Problem set.
**1)** Using the article on Alice Pestana, decide whether each statement agrees with it, answering yes or no and quoting the words that settle it: (a) Pestana was born in Santarém. (b) Pestana moved to Spain in 1899. (c) Pestana's first published writing was in Portuguese.
**2)** Render this sentence from the article on Alice Pestana in Spanish: "She translated Spanish works into Portuguese and published her own novel Desgarrada in 1902."
**3)** Write out the passage of the article on Alice Pestana that opens with the words containing "She was one" and closes with "and Guiomar Torrezão.".

Text provided.
* * * * *

Alice Pestana | |
---|---|
Born | Maria Evelina Pestana Coelho 7 April 1860 (1860-04-07) Santarém, Portugal |
Died | 24 December 1929 (1929-12-25) (aged 69) Madrid, Kingdom of Spain |
Pen name | Caiel |
Occupation | Writer |
Subject | Women's education and novels |
Alice Pestana or Maria Evelina Pestana Coelho (7 April 1860 – 24 December 1929) was a prolific Portuguese writer. She was the first president of the pacifist organisation Portuguese League for Peace that was founded in 1899.
Life
Pestana was born in the city of Santarém in central Portugal on 7 April 1860. Her parents were Eduardo Augusto Villar Coelho and Matilde Soares Pestana. She was educated well and she studied languages at the National High School of Lisbon where she was taught by women teachers. She learnt about natural history, chemistry and physics and read classic and modern literature. She studied French, Portuguese and English and her first published writing was in English. She used a nom de plume which was usually Caiel.
Pestana was publishing radical ideas about women's education and their rights under a nom de plume in the newspaper Vanguardia. She founded the Portuguese League for Peace on 18 May 1899 and she was the first president of the pacifist organisation. The organisation was formed as a daughter organisation of the Altruism Society which she was a member. That society's motto was "Truth, Justice and Righteousness". She wrote short stories, novels and plays.
She was one of the first women in Portugal who were concerned with women's subordinate status and in particular about improving the educational opportunities for Women in Portugal together with Francisca Wood, Maria Carvalho, Carolina Michaëlis de Vasconcelos, Alice Moderno, Angelina Vidal, Antónia Pusich and Guiomar Torrezão.
She wrote for the Lisbon newspaper, Diário de Notícias. She married a Spaniard and moved to Spain in 1901. She translated Spanish works into Portuguese and published her own novel Desgarrada in 1902.
Pestana died on Christmas Eve 1929 in Madrid. She is buried in the Civil Cemetery in Madrid.

* * * * *

Material.
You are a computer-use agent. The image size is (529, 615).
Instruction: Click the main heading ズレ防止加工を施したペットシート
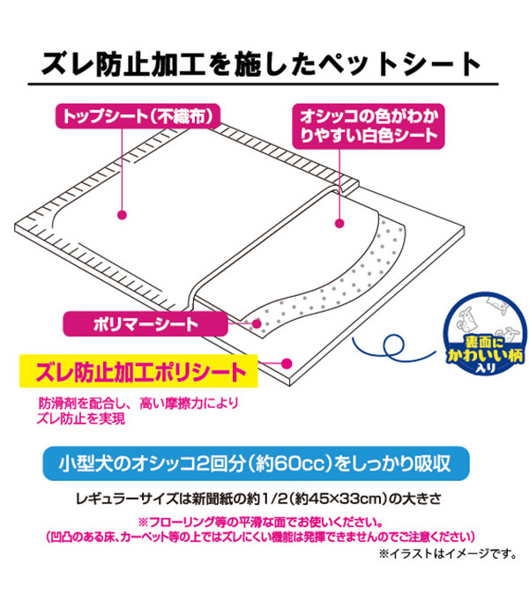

* * * * *

Solutions for each task.
**1)**
(a) Yes: "Pestana was born in the city of Santarém in central Portugal on 7 April 1860."
(b) No: "She married a Spaniard and moved to Spain in 1901."
(c) No: "her first published writing was in English."

**2)** Tradujo obras españolas al portugués y publicó su propia novela, Desgarrada, en 1902.

**3)**
She was one of the first women in Portugal who were concerned with women's subordinate status and in particular about improving the educational opportunities for Women in Portugal together with Francisca Wood, Maria Carvalho, Carolina Michaëlis de Vasconcelos, Alice Moderno, Angelina Vidal, Antónia Pusich and Guiomar Torrezão.